Peggy Whitson makes it look so easy. The Iowa farmer's daughter is now the first woman to command the International Space Station, and she says it's really no big deal.
Her colleague, Pam Melroy, who will command the shuttle flight scheduled to head to the space station Tuesday, said Whitson is the perfect person for the job.
"I love Peggy's leadership style," said Melroy. "I think the most important element of her style is her sense of humor, which is really just a sense of perspective. And that is really important because as a leader, one of the most important things you have to keep is the big picture. She is very direct and very kind at the same time."
Peggy Whitson was selected as an astronaut in 1996 and spent 184 days on the space station in 2002, good preparation for her new post. She will oversee the most ambitious phase of construction on the International Space Station.
"It is a technological achievement," she told ABC News before leaving for orbit in a Russian Soyuz spacecraft earlier this month. "The fact that we are putting together these pieces of hardware from all different countries is really and truly almost miraculous."

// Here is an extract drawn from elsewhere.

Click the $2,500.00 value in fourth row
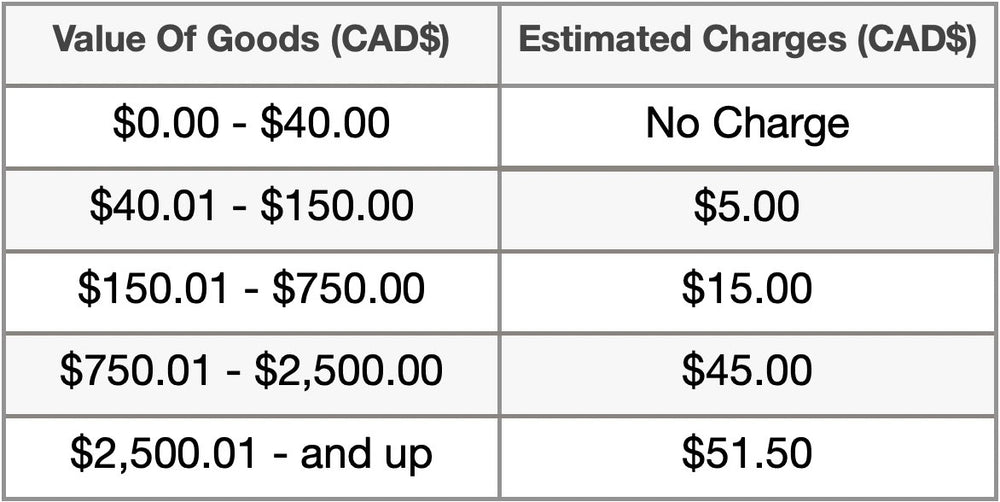This screenshot has height=502, width=1000. click(x=348, y=371)
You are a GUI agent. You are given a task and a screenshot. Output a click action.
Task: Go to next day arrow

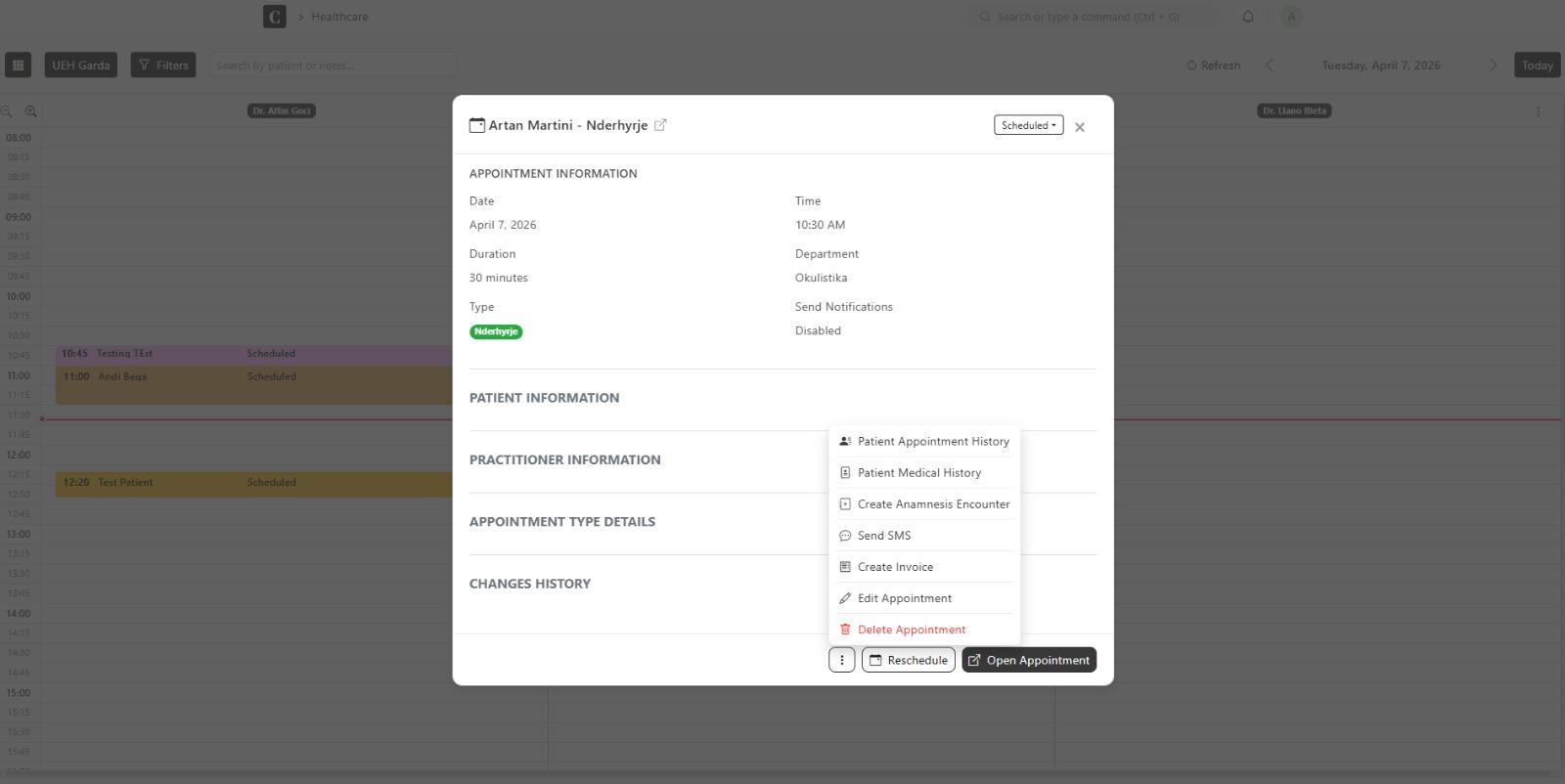[1493, 65]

The 16 countries building the International Space Station have struggled to keep it operational, grappling with computer failures, gyroscope failures and supply issues. But that, said Whitson, is what makes the space station so valuable: learning how to keep such a base operational on orbit.
"We are using this assembly task, this very complicated assembly task in space and difficult environments," she said. "So we can use what we learn to build bases on the moon and on Mars, this is a key stepping stone to getting there."
The view, weightlessness, spacewalks: Six months in space on orbit can be rewarding.
Astronaut Clay Anderson will be returning to Earth on the next shuttle mission; he spoke wistfully about missing his family, and a good steak dinner with a loaded baked potato. He may want a beer, too, but it is politically incorrect for an astronaut to even breathe a word about alcohol these days.
Whitson does have plans for having some fun on the space station. "One of the things I thought was important the last time was movie night, so we would have dinner and a movie," she said. "I would try to come up with something unique like rehydrated hamburgers or create something. The long term advantage is not only camaraderie but keeping everybody happy and upbeat about the mission."
Whitson's job description as commander of the space station fits that of any good manager.
"My first priority is safety of the crew and the vehicle," she said. "We do have a little relaxed atmosphere about getting through the mission because of its long duration. You have to keep a pace that everyone is comfortable with, and so making that all work and keeping everybody happy at the same time is a big challenge."
Astronaut Dan Tani will join Whitson on the space station next week. He has known Peggy Whitson since they were both selected as astronauts in 1996.
"She is a hugger," he said of Whitson. "I love that about her. She hugs everybody when she sees you. She is very friendly, and her house was party central. She threw the best parties, she cooked the best food."
Tani isn't surprised that Whitson was tagged to be the first woman to command the space station. "The amount she knows about the station and its operation blows me away. Her ability, her leadership and management skills always amaze me. I can't wait to get up there and work with her on the station."
Space station commanders have nearly all been male, going back to the earliest American or Soviet stations in the early 1970s. NASA has had only one female commander before -- astronaut Eileen Collins, now retired from the agency, who was in charge of two space shuttle missions.
Whitson said she is little uncomfortable with all the attention placed on her role as the first woman in charge -- she wants the spotlight to shine on the space station. "I think the legacy of the space station will be that it is an international project and that we have built it with 16 different counties in a peaceful way".
So what did Whitson have to leave behind on Earth? Shoes.
Pam Melroy said her colleague is known for having the cutest shoes. Whitson said she wore high heels to work, "and they really don't like me walking in the simulators in high heels."
She does miss what she left behind in her closet at home. "We tend to have blue T-shirts and blue pants and it gets a little old," she said of daily space station attire. "When I came back I said I was never going to wear navy blue again, and here I am."
Back in space, wearing navy blue, flying on the International Space Station. Now, however, she is the boss.